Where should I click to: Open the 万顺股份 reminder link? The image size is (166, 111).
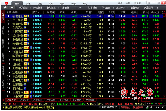pyautogui.click(x=126, y=107)
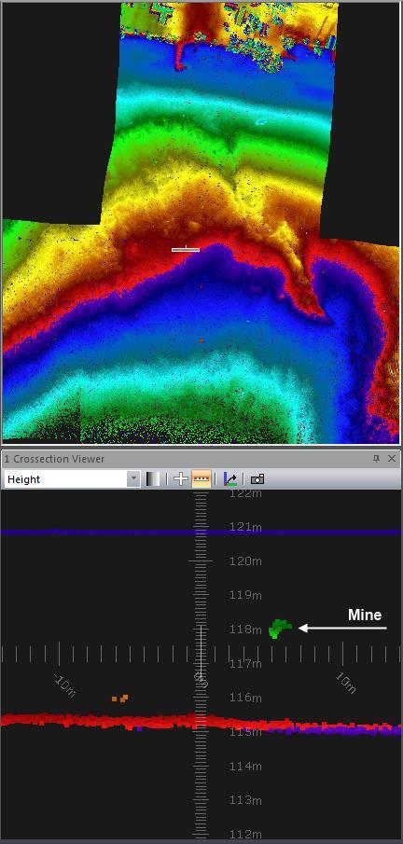This screenshot has height=844, width=403.
Task: Click the 118m height axis label
Action: click(x=245, y=630)
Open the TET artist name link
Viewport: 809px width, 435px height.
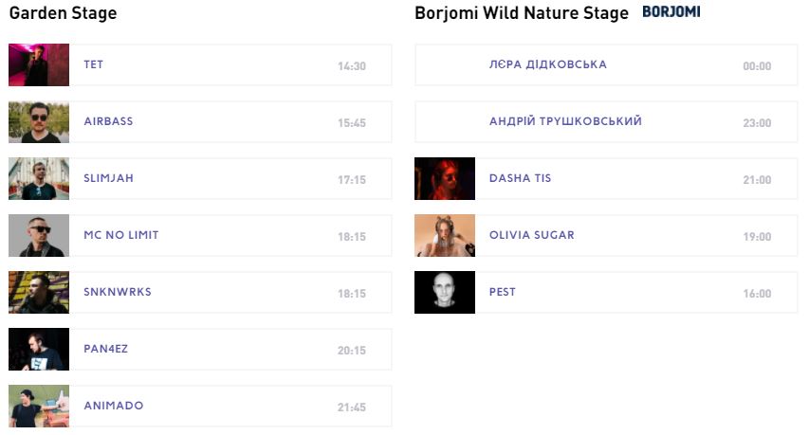click(x=94, y=64)

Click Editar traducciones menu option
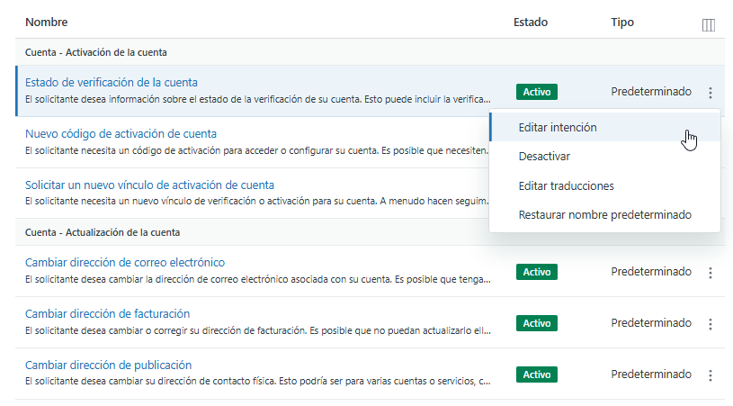(x=566, y=185)
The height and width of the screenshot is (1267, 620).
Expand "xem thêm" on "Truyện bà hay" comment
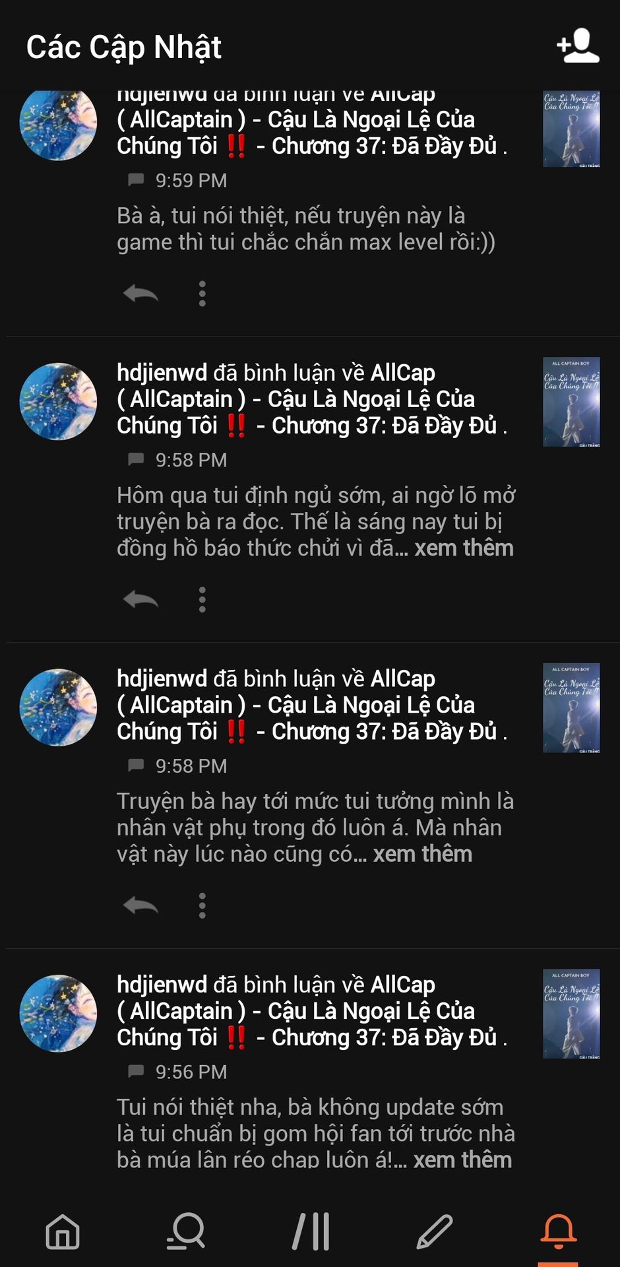coord(423,855)
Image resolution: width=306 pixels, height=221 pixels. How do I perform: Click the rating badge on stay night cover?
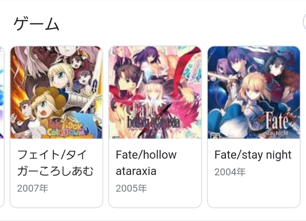point(212,135)
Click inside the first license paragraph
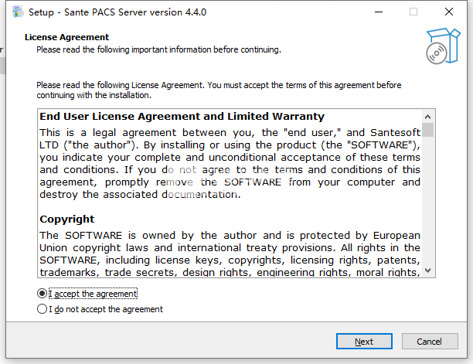 click(230, 163)
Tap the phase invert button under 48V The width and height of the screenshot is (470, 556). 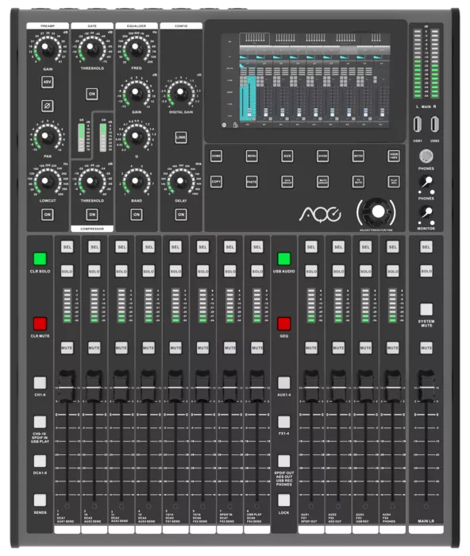pyautogui.click(x=47, y=106)
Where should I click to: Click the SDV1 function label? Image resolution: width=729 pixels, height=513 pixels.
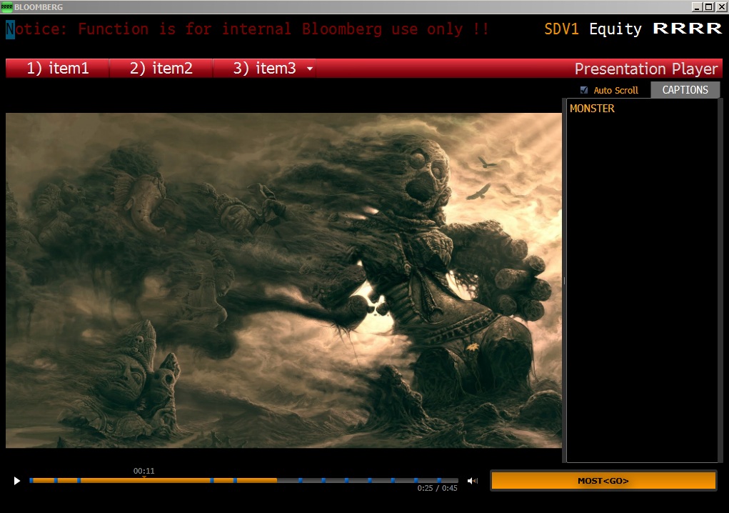tap(563, 29)
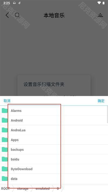
Task: Click the Alarms folder icon
Action: [5, 110]
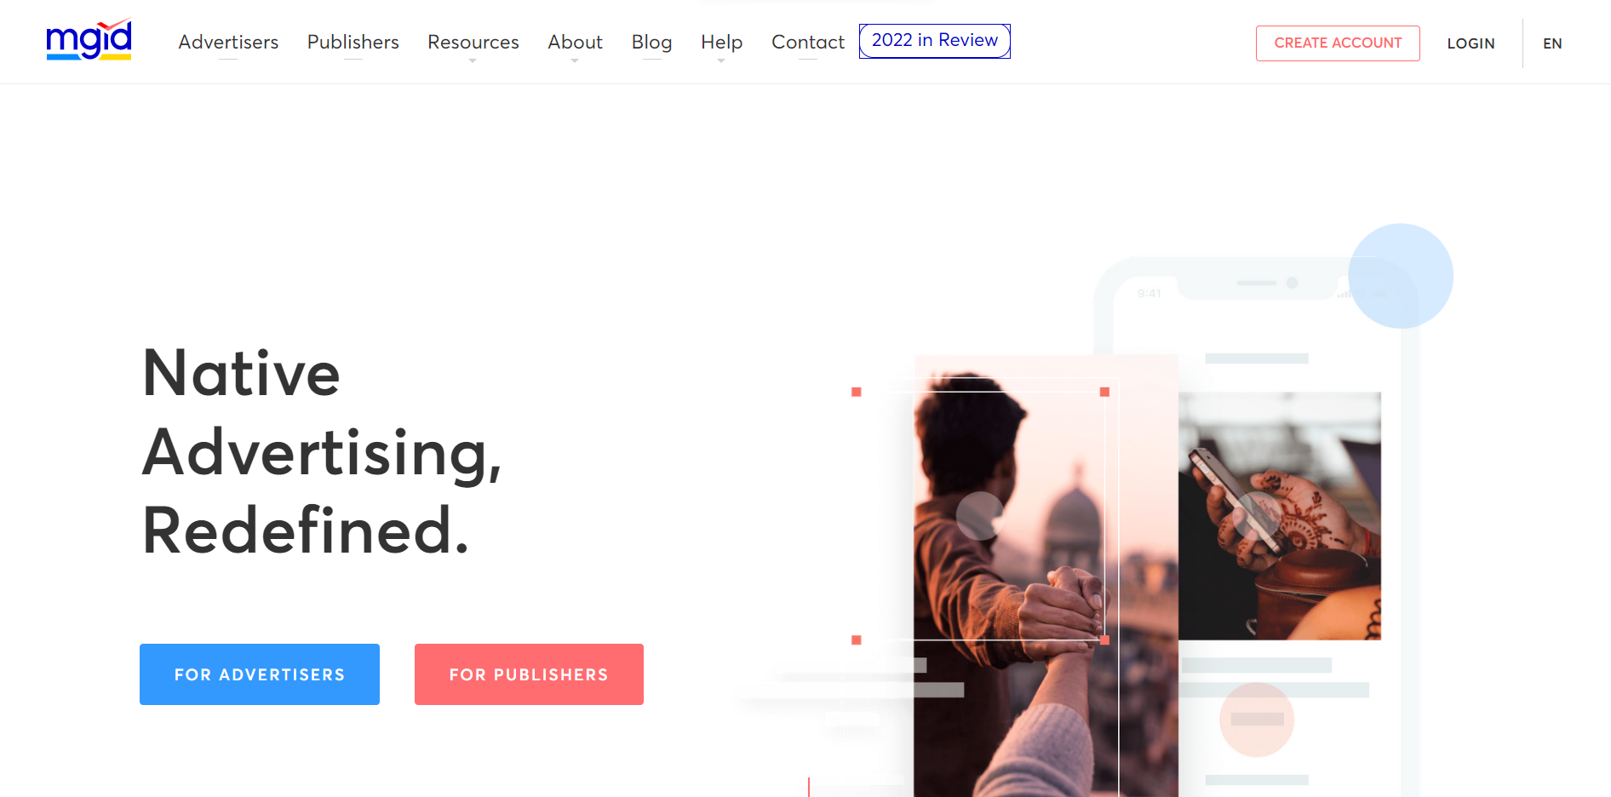Click the gray circle on man's shoulder
1611x797 pixels.
click(x=980, y=516)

....

Only the lines from the one with "Where should I click to: Click" to the last line of the listing, inclusive, are to be set down, exactly as they stand and without pictures.

ANSWER FOR THE TASK:
Where should I click to: Click the SDV1 function label? Image resolution: width=729 pixels, height=513 pixels.
tap(563, 29)
Task: Click the Alarms folder icon
Action: [5, 110]
Click the gray circle on man's shoulder
1611x797 pixels.
click(x=980, y=516)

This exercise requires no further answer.